* Brief
Format the data as a JSON list of strings, one per line and with blank lines omitted, starting with the line containing "Einstellungen ansehen [link] (705, 416)" and continuing through the line containing "Nederlands (77, 154)".

--- Data extract ---

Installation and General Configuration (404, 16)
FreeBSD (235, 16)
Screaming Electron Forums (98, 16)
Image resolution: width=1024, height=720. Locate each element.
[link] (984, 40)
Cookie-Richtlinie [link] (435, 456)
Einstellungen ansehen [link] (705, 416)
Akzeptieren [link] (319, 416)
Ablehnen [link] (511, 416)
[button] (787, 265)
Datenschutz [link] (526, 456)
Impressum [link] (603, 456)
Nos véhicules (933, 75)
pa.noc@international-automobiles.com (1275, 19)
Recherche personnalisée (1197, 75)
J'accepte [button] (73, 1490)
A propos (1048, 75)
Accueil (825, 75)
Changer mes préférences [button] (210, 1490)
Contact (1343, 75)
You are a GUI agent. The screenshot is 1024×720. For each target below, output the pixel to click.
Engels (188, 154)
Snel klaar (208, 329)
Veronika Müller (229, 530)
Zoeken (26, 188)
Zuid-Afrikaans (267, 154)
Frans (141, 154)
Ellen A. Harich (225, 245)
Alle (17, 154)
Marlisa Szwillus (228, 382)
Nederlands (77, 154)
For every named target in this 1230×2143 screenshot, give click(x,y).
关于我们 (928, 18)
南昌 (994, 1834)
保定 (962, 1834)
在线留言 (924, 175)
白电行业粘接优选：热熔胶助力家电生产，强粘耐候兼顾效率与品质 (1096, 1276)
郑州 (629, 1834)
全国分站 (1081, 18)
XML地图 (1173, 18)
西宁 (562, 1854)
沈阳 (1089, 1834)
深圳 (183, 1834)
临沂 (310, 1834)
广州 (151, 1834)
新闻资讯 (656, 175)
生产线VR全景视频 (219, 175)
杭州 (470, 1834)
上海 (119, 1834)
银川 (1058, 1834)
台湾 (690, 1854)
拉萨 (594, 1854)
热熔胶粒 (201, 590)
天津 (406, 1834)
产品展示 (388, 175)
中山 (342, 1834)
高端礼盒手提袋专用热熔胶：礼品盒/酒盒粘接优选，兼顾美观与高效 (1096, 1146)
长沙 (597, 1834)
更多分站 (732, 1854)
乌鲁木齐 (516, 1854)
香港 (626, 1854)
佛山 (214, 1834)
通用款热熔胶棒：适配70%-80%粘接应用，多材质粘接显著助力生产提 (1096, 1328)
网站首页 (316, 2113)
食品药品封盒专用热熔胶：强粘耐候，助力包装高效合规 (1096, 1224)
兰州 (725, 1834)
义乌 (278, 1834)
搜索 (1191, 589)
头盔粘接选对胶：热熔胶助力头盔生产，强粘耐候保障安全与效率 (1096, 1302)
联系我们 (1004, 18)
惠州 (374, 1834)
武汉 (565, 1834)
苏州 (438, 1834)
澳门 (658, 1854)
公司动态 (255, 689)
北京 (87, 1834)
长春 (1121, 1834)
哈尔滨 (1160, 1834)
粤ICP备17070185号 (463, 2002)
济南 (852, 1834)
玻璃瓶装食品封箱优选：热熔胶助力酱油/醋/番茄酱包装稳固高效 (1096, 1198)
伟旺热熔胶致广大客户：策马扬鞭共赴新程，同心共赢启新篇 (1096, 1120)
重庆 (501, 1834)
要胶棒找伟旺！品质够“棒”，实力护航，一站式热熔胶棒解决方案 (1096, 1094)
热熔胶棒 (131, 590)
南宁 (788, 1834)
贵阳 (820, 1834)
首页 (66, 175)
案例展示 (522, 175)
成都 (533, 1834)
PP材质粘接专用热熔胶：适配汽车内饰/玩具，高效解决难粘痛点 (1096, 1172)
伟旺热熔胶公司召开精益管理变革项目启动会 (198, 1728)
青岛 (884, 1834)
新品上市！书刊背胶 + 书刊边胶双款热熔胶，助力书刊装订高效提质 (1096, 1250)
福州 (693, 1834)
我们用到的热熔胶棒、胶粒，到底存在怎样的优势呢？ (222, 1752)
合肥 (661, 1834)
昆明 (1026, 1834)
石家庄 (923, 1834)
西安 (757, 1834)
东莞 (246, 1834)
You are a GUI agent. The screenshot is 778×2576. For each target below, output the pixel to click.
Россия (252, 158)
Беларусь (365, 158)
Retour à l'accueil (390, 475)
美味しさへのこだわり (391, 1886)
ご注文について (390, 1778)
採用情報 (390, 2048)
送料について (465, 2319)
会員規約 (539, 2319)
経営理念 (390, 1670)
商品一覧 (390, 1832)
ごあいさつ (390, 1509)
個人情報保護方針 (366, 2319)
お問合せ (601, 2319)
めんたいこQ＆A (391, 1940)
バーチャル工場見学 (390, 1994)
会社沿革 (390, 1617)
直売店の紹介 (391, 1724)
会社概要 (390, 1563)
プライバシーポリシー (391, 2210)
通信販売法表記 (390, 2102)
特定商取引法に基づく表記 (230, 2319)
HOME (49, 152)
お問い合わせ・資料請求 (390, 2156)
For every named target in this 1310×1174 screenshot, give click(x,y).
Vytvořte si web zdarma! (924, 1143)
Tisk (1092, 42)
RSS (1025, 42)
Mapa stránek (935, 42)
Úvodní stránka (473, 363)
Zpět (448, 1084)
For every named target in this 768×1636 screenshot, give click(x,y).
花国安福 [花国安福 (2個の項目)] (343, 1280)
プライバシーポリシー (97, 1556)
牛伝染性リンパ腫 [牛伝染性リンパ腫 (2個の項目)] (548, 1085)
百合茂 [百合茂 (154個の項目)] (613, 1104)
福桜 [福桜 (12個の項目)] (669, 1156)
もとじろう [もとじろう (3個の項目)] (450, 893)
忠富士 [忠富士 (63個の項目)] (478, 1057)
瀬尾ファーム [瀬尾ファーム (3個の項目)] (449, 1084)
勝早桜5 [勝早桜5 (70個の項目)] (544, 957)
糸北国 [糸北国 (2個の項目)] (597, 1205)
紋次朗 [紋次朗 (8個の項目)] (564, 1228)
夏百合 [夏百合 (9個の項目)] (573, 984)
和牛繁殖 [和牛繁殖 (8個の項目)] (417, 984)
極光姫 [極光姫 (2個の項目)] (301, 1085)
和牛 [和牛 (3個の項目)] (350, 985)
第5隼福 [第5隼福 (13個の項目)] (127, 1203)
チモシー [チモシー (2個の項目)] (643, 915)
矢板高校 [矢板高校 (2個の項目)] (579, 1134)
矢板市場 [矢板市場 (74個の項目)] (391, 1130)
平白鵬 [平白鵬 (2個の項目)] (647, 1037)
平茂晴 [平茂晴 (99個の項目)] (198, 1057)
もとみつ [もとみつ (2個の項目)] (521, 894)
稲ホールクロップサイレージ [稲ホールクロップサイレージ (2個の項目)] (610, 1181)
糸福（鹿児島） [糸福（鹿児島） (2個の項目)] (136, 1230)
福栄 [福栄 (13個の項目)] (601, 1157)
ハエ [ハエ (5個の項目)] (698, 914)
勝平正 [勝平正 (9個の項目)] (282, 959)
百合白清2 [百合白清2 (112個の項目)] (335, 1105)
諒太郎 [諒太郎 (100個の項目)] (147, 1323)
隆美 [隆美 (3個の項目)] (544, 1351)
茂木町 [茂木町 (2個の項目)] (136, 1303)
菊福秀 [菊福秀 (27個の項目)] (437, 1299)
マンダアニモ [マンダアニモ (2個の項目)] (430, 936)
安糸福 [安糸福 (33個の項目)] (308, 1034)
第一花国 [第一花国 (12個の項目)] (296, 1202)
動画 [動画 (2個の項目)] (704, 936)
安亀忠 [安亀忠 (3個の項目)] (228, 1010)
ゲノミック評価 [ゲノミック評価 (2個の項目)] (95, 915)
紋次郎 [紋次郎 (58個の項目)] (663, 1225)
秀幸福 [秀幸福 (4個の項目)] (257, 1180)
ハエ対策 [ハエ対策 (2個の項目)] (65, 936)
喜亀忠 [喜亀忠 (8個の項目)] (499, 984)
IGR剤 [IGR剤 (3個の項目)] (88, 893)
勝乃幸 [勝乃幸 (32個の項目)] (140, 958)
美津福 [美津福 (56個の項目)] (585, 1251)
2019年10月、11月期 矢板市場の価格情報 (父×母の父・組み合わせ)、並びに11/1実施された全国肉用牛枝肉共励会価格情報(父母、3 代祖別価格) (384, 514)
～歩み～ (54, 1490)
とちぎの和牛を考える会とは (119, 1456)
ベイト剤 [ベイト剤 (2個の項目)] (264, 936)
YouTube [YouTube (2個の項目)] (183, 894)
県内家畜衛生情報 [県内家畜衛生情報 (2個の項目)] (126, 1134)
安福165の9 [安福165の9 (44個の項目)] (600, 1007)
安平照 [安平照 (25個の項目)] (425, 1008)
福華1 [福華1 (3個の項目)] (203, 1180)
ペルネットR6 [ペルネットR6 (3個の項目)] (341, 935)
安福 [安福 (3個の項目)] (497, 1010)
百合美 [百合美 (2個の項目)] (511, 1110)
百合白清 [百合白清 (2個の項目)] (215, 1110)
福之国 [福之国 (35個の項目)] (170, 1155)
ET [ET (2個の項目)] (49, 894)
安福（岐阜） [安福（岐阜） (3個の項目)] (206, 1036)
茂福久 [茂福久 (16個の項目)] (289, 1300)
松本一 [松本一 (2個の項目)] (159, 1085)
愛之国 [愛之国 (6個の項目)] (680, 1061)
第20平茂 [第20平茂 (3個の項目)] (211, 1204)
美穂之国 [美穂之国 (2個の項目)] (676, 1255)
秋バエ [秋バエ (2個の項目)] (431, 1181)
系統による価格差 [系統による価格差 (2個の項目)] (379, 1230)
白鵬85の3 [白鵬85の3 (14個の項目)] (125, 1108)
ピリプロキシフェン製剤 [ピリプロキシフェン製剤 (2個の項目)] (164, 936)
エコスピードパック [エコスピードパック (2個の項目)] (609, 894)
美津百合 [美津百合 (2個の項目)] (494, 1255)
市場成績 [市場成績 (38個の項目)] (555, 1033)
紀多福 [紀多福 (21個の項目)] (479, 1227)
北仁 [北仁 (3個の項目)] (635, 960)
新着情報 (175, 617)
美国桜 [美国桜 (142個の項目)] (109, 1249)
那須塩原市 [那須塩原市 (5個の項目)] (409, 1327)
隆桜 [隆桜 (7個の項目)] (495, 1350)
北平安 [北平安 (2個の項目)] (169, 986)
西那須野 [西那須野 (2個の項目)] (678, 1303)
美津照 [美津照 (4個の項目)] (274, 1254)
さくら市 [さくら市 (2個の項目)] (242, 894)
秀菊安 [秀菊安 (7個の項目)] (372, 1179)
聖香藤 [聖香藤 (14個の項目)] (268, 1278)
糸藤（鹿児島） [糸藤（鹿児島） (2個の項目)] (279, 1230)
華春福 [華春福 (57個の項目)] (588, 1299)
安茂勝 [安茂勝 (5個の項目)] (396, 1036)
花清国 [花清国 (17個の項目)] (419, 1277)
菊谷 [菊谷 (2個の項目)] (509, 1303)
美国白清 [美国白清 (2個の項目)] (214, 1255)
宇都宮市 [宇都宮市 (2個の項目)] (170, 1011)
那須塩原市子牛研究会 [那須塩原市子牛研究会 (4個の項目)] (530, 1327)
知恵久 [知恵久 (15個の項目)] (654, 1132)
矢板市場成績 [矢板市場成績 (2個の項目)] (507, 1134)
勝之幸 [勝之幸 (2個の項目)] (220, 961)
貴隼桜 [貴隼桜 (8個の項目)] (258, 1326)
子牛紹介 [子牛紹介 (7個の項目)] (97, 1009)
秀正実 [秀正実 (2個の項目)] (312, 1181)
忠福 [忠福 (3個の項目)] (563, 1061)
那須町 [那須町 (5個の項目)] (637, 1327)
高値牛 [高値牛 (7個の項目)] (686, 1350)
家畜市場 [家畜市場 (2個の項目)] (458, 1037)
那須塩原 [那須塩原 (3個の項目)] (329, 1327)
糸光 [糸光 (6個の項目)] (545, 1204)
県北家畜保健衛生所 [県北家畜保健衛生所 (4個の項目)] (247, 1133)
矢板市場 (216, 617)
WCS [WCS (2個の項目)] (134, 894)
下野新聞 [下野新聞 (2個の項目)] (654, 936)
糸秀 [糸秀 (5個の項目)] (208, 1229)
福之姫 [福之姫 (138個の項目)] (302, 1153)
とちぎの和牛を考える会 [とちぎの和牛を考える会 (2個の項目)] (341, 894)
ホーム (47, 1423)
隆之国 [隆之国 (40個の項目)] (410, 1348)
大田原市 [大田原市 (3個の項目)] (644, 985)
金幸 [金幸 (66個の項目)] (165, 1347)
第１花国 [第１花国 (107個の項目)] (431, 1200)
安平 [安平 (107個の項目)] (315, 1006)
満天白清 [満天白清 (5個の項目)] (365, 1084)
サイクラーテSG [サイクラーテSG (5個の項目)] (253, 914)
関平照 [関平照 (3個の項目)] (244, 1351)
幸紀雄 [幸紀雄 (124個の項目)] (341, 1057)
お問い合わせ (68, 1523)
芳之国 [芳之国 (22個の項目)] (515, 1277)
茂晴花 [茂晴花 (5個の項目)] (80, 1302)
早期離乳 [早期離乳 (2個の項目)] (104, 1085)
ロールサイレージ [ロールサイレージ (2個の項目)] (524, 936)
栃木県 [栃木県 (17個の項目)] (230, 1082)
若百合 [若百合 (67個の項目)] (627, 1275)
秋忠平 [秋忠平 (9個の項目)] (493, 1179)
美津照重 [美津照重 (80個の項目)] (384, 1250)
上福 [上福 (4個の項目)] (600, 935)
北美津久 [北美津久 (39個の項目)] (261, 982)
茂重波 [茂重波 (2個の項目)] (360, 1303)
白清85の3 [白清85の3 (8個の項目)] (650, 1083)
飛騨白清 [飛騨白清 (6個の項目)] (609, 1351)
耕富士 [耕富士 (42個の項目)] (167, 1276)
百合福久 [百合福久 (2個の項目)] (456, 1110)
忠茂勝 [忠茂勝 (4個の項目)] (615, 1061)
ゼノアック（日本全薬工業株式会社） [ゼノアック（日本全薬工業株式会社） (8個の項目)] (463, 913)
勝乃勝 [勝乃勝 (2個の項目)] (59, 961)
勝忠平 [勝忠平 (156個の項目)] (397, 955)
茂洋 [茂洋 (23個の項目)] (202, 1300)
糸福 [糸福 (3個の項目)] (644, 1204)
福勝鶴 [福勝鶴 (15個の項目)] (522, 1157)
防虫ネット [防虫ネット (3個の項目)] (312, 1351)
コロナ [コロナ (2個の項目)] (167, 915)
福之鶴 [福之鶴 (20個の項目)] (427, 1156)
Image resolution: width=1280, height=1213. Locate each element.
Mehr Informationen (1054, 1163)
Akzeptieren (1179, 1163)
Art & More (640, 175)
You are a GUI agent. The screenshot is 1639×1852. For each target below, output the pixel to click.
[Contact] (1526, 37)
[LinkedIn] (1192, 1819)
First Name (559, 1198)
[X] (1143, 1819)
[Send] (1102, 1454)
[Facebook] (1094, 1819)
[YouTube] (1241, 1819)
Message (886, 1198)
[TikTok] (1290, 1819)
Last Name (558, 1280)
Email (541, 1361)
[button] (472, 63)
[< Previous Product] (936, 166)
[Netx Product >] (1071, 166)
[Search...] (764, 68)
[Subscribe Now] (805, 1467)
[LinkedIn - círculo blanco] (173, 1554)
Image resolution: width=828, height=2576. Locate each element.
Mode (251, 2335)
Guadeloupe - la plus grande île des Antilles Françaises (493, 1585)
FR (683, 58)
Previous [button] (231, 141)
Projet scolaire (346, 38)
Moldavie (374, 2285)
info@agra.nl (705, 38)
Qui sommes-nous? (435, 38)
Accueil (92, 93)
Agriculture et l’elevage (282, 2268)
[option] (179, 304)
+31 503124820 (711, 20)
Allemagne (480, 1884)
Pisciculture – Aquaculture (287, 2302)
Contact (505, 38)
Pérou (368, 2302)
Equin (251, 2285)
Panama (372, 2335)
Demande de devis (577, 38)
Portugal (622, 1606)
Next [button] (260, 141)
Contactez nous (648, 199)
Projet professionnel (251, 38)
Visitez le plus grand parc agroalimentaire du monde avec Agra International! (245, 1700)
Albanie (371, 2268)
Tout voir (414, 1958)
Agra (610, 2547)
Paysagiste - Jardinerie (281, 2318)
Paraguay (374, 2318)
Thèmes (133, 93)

---

* Finished exercise
[
  "Einstellungen ansehen [link] (705, 416)",
  "Akzeptieren [link] (319, 416)",
  "Ablehnen [link] (511, 416)",
  "[button] (787, 265)",
  "Datenschutz [link] (526, 456)",
  "Impressum [link] (603, 456)",
  "Nos véhicules (933, 75)",
  "pa.noc@international-automobiles.com (1275, 19)",
  "Recherche personnalisée (1197, 75)",
  "J'accepte [button] (73, 1490)",
  "A propos (1048, 75)",
  "Accueil (825, 75)",
  "Changer mes préférences [button] (210, 1490)",
  "Contact (1343, 75)",
  "You are a GUI agent. The screenshot is 1024×720. For each target below, output the pixel to click.",
  "Engels (188, 154)",
  "Snel klaar (208, 329)",
  "Veronika Müller (229, 530)",
  "Zoeken (26, 188)",
  "Zuid-Afrikaans (267, 154)",
  "Frans (141, 154)",
  "Ellen A. Harich (225, 245)",
  "Alle (17, 154)",
  "Marlisa Szwillus (228, 382)",
  "Nederlands (77, 154)"
]